Dans la lignée des travaux de Brij Kishore Pandey

En 2023 et 2024, le débat sur l’intelligence artificielle générative s’est cristallisé autour d’un objet central : le modèle. Taille des paramètres, performances sur les benchmarks, capacité à produire du texte, du code ou des images. Cette focalisation a eu un effet pervers : elle a masqué une transformation plus profonde, plus structurelle, et sans doute plus durable.

En 2026, l’enjeu n’est plus tant ce que sait faire un modèle que dans quel système il opère. Nous entrons dans une phase que l’on peut qualifier de GenAI 2.0, marquée par un déplacement du centre de gravité : des modèles vers l’infrastructure, des prompts vers les protocoles, des réponses isolées vers des chaînes d’action distribuées.

Ce changement est moins spectaculaire que les démonstrations de génération de texte. Il est pourtant décisif pour les entreprises.

Du modèle au système : une rupture conceptuelle

La première génération d’IA générative reposait sur une interaction simple : un humain formule une requête, un modèle répond. Cette logique, héritée des moteurs de recherche, reste fondamentalement réactive. Elle limite l’IA à un rôle d’assistant conversationnel, aussi performant soit-il.

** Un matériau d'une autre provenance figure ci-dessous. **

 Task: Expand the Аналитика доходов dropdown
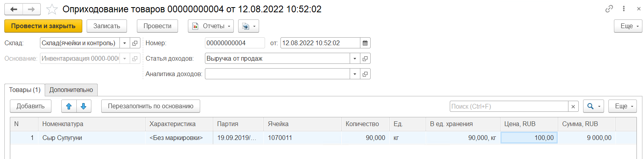[x=355, y=74]
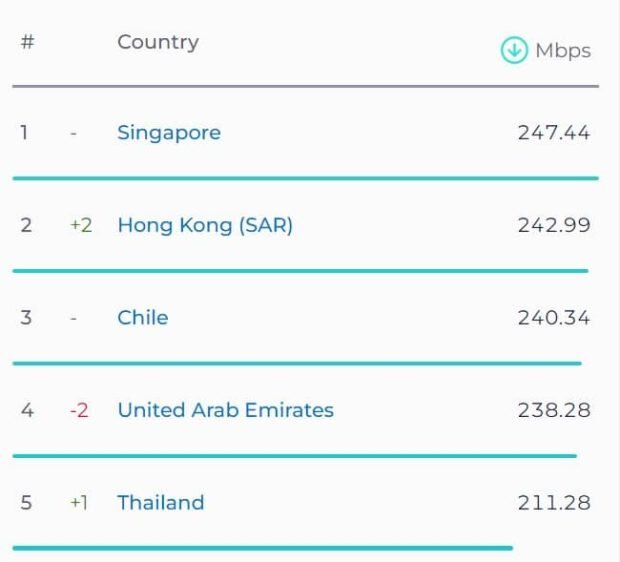
Task: Click Hong Kong's 242.99 speed value
Action: (554, 225)
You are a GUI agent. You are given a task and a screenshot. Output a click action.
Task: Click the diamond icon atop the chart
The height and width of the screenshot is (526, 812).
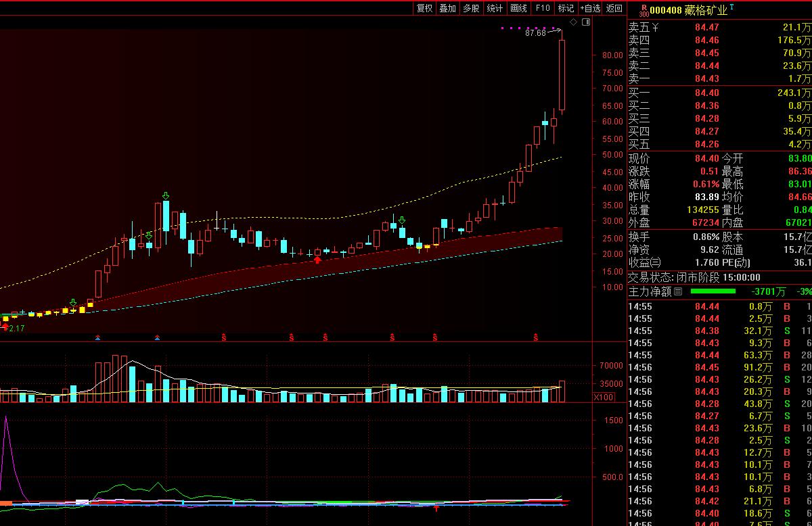[x=574, y=22]
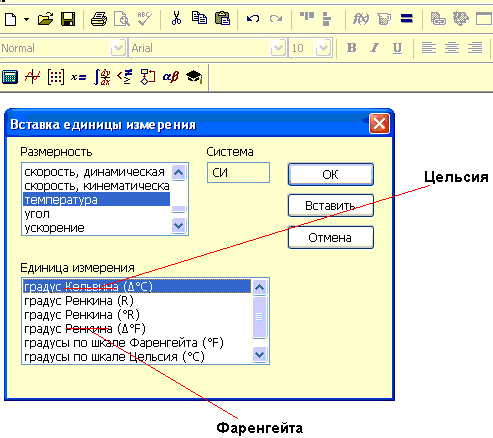Click the Вставить button

pyautogui.click(x=331, y=206)
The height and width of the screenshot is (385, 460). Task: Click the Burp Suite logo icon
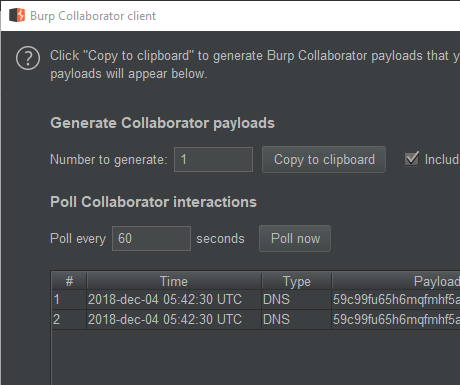tap(17, 15)
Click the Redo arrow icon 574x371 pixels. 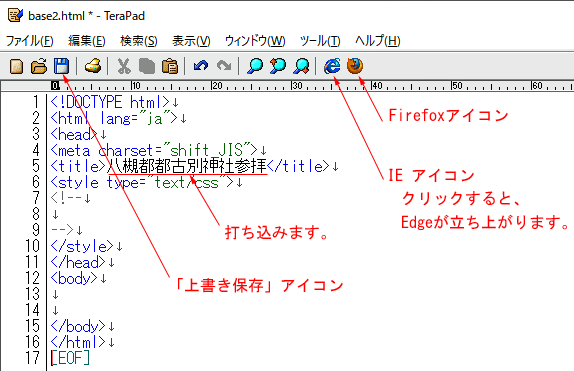224,66
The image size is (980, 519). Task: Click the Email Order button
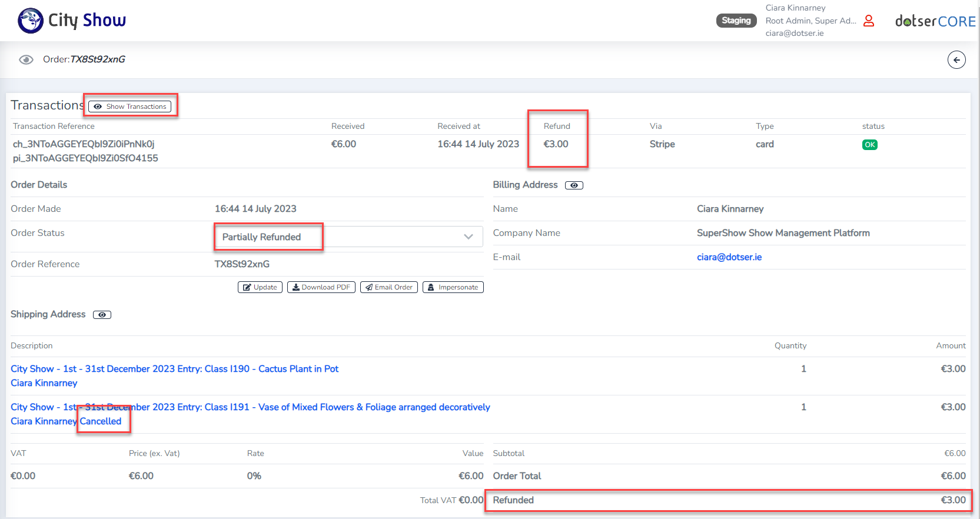(x=388, y=287)
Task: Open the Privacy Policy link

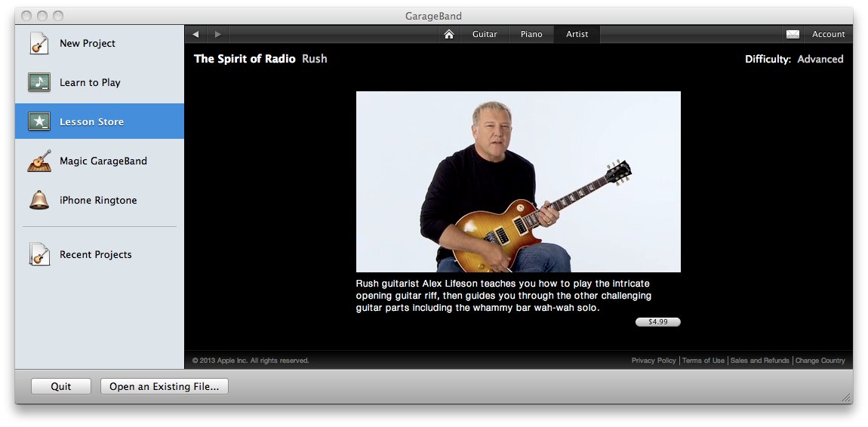Action: pyautogui.click(x=654, y=361)
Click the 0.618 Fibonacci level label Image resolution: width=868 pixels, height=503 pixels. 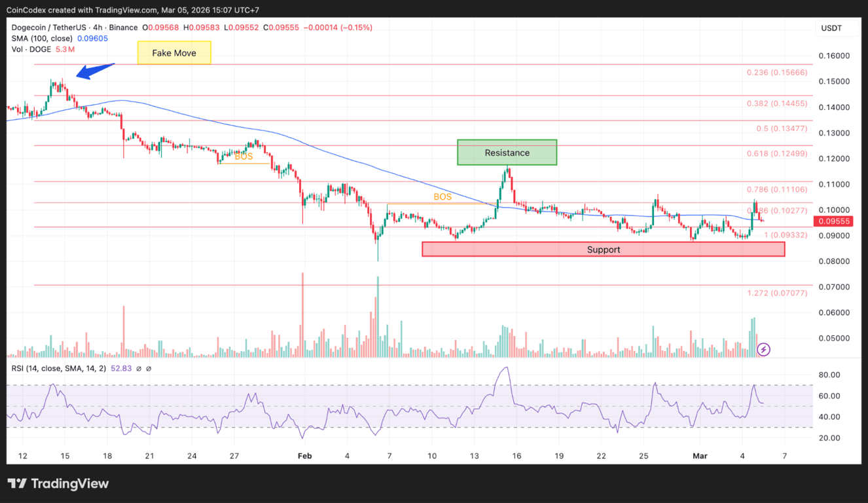click(x=777, y=153)
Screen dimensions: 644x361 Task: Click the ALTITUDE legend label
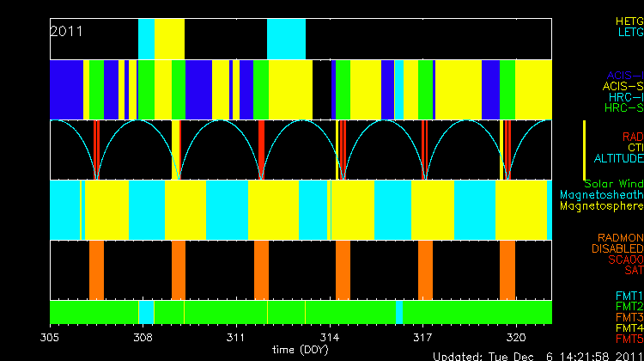[x=618, y=159]
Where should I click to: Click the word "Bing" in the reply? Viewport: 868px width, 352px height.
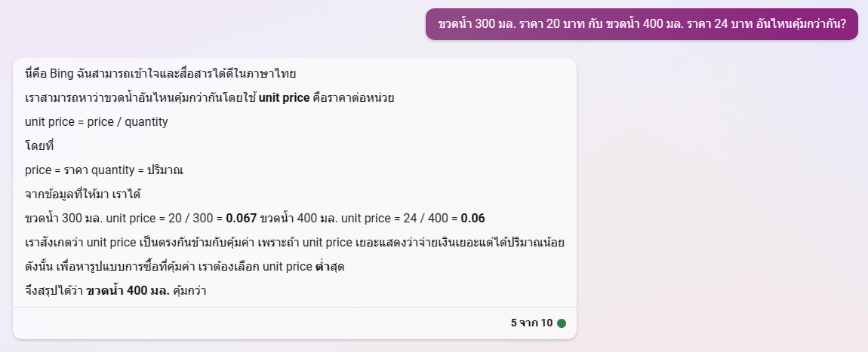point(60,74)
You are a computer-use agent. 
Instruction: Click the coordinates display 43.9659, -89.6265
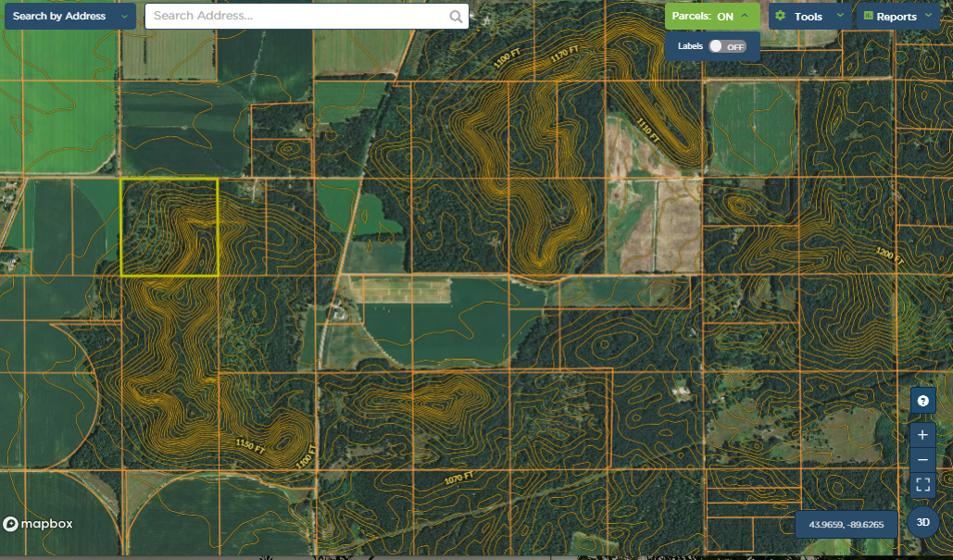[846, 525]
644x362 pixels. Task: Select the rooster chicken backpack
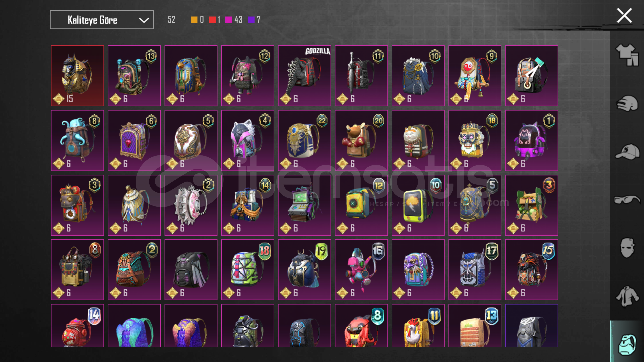(x=418, y=325)
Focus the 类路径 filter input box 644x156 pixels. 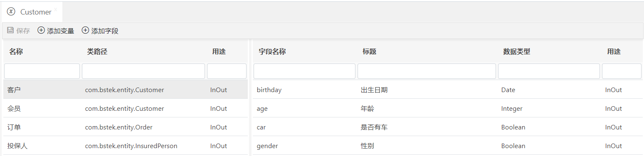(143, 71)
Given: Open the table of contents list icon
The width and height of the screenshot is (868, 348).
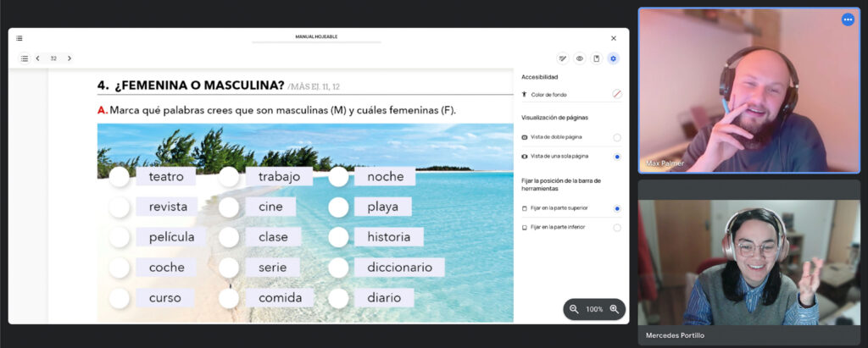Looking at the screenshot, I should point(25,58).
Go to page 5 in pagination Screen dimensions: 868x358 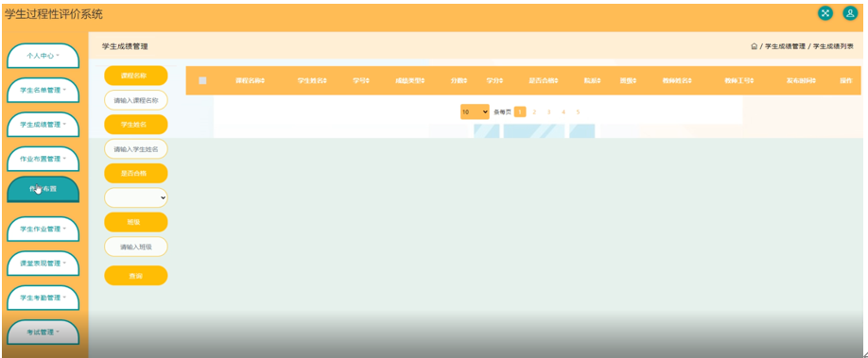578,111
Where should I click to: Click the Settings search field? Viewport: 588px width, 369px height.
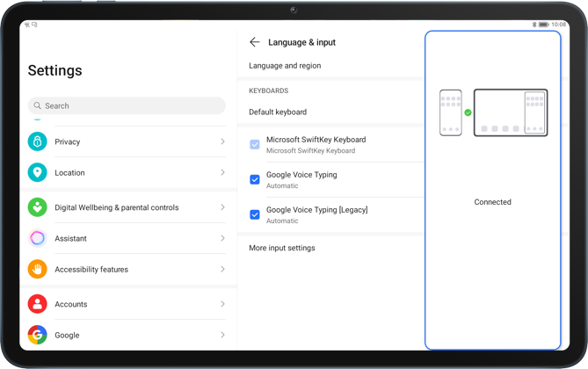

GenAI 2.0 rompt avec cette approche. L’IA devient un composant d’un système distribué, capable d’orchestrer des données, de coopérer avec d’autres agents, d’agir sur des environnements numériques et de maintenir un état dans le temps. L’intelligence n’est plus contenue dans un seul modèle, mais émerge de l’architecture globale.

Ce déplacement oblige à repenser la gouvernance, la responsabilité et la valeur créée.

  1. MCP : la couche protocolaire comme nouveau socle

Le Model Context Protocol (MCP) incarne ce basculement. Il ne s’agit pas d’un modèle supplémentaire, mais d’une couche d’interopérabilité standardisée entre modèles et sources de données.

Concrètement, MCP permet de connecter un modèle à des environnements hétérogènes – bases SQL, documents, outils collaboratifs, applications métier – sans dépendance forte à une implémentation spécifique. Le modèle cesse d’être un point d’entrée unique. Il devient un acteur interchangeable dans un écosystème.

Pour les entreprises, l’enjeu est stratégique : réduction du verrouillage fournisseur, meilleure traçabilité des accès aux données, séparation claire entre raisonnement et exécution.

La valeur ne réside plus dans la sophistication du modèle, mais dans la maîtrise des flux qu’il traverse.

  1. A2A : quand les agents négocient entre eux

Le paradigme Agent-to-Agent (A2A) introduit une rupture plus radicale encore. Les agents ne se contentent plus d’exécuter des ordres humains. Ils négocient, se coordonnent et se transmettent des tâches de manière autonome.

Un agent spécialisé dans le voyage peut dialoguer avec un agent de calendrier, arbitrer des contraintes, proposer des compromis. L’humain n’intervient plus à chaque étape. Il définit un objectif et des règles.  Cette logique soulève une question centrale : À partir de quel moment l’autonomie fonctionnelle devient-elle un problème de gouvernance ?

Dans les organisations, la tentation sera forte d’automatiser des chaînes entières de décision. Or, plus la délégation est distribuée, plus la responsabilité devient diffuse.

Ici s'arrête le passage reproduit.